[EXCERPTED TEXT start]
[Geoserver-devel] Discussing a deep refactor of the KML subsystem

Hi all,
I’m writing this mail to start a discussion on some GSIP we want to make later down the
line (that is, not by Jan 21) and that would result in a full refactor of the KML generation
subsystem in GeoServer, which is a big amount of work, but luckily for us, funded, too,
in the direction to give the KML subsystem better support for the future, both in
terms of evolutions and maintenance: it is no big secret that few (none?) developers
are happy to work in that portion of the code base.

The starting point is of course to setup some design that everybody would be happy with,
then we’ll make a proposal and do the work.
So, this is the phase in which we’re trying to gather as much feedback as possible
from the community in order to make the KML subsystem better :slight_smile:

A good starting point could be David’s retired proposal on this very topic, here:
http://geoserver.org/display/GEOS/GSIP+21±+KML+Vector+Transformer+Refactoring

Some ideas I’d certainly like to reuse:

  • factor out code shared with streaming renderer in helper classes to avoid duplication
  • add some selected extension points to make it easier to interact with the kml generator
  • the idea of classifications is a nice one, but a bit out of the scope of the refactoring work
  • pluggable placemark generation is also interesting, thought we’d have to figure out
    a way for the various listeners to work togheter intead of encoding twice the same element/attribute

One aspect that is not considered in the proposal above, but which is imho key to

untangle the existing code, is to have a clear separation between the code that’s
writing the KML and the one that manipulates the feature collections and styles
in order to get the desired result.
[EXCERPTED TEXT end]
[SUPPLIED MATERIAL start]
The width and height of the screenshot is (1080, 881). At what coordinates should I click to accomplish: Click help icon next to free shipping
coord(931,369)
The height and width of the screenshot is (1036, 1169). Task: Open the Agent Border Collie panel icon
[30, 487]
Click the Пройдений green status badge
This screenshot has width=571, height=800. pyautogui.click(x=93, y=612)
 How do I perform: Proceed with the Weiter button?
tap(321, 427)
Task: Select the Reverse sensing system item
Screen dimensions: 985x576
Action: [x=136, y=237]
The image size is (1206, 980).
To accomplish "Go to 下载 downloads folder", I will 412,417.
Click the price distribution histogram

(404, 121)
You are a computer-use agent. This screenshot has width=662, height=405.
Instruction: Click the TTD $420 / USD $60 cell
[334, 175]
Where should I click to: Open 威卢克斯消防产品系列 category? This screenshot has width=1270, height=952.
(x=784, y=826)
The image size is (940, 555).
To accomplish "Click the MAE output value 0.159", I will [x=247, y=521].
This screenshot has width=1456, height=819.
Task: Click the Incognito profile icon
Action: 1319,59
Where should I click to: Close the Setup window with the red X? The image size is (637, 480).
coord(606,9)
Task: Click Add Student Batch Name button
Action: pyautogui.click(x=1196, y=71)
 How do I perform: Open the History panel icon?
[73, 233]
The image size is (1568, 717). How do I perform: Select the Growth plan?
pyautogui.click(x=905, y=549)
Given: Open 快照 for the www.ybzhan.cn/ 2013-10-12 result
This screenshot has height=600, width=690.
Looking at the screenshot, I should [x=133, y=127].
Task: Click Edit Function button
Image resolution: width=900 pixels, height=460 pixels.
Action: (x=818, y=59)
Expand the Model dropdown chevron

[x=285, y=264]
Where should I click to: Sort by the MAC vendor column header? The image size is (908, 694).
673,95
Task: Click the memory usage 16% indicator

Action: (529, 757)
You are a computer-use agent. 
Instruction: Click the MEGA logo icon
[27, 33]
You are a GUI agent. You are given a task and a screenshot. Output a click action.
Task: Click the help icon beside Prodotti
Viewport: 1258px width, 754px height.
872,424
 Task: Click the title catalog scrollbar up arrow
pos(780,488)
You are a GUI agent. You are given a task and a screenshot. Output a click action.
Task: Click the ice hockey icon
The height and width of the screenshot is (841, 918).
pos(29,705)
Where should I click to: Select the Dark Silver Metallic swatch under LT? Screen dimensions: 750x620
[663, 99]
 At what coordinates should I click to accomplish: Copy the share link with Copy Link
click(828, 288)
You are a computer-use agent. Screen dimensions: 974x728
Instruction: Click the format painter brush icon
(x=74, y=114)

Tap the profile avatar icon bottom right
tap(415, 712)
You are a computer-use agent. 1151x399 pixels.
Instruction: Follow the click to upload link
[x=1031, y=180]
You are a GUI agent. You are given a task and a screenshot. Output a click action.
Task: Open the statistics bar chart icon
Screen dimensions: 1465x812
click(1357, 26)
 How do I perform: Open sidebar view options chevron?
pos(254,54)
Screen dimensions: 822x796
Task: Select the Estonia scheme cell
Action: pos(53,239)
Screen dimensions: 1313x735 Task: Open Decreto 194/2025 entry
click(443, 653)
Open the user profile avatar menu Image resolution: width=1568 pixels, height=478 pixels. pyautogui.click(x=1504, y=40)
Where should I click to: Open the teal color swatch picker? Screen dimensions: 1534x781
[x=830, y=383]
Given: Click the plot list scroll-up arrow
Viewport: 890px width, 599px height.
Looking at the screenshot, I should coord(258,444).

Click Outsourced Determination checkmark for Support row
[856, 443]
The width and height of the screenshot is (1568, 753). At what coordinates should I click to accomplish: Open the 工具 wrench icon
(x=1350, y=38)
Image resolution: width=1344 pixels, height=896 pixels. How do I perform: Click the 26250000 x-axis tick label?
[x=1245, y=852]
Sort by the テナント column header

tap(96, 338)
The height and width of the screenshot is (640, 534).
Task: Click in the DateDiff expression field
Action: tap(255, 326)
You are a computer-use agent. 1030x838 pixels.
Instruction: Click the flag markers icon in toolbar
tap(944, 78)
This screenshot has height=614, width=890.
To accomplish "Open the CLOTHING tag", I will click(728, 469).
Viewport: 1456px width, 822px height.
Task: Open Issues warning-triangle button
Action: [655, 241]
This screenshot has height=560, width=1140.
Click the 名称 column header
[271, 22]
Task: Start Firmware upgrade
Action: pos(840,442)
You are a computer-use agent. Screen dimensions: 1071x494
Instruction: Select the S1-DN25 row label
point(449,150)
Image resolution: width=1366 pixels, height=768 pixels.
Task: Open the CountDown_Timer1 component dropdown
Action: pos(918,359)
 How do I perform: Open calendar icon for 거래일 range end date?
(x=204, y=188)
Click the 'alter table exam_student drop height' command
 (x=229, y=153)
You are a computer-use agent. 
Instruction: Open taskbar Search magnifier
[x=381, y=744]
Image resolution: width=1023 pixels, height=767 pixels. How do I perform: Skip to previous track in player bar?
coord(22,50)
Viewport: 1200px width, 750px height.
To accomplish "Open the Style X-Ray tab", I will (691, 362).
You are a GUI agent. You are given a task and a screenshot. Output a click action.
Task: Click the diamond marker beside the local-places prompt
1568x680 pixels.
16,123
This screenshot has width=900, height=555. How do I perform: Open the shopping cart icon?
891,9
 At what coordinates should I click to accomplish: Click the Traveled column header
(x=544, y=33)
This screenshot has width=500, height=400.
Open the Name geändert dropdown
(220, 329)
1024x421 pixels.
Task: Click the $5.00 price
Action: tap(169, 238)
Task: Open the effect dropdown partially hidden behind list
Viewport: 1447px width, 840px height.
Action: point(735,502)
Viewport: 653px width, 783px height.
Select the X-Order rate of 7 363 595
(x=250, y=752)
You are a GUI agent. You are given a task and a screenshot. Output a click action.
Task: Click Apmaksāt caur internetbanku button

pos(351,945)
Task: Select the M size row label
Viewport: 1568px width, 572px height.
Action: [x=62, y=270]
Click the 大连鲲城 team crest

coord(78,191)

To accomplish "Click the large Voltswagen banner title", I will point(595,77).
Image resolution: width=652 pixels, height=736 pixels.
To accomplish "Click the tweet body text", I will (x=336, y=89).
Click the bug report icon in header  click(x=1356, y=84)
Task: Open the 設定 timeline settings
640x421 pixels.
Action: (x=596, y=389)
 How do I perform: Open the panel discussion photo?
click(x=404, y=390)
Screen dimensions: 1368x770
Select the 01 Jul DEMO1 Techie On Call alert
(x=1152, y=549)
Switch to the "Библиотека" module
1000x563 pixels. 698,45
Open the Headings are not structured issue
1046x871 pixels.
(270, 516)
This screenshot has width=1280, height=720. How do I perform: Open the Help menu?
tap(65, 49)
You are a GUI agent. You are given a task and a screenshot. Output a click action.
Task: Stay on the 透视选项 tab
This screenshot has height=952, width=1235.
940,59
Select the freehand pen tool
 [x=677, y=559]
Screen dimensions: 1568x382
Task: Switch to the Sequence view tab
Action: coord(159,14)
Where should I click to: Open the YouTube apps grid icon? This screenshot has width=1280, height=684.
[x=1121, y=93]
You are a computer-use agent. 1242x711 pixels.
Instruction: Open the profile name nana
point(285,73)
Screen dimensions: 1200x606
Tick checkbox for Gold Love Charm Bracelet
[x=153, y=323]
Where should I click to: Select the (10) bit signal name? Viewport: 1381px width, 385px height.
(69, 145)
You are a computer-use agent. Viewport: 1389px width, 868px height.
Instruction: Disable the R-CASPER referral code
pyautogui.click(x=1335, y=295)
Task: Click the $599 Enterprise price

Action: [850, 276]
[SUPPLIED MATERIAL end]
» **AIM**: Using the KML refactoring post, say whether each statement agrees with it, answering yes or no and quoting the words that decide it: (a) the refactor is meant to be finished by Jan 21; (b) the refactoring work has funding; (c) the idea of classifications falls within the scope of the refactoring work. The material has no connection to the KML refactoring post.

» **REPLY**:
(a) No: "later down the line (that is, not by Jan 21)"
(b) Yes: "luckily for us, funded, too"
(c) No: "a bit out of the scope of the refactoring work"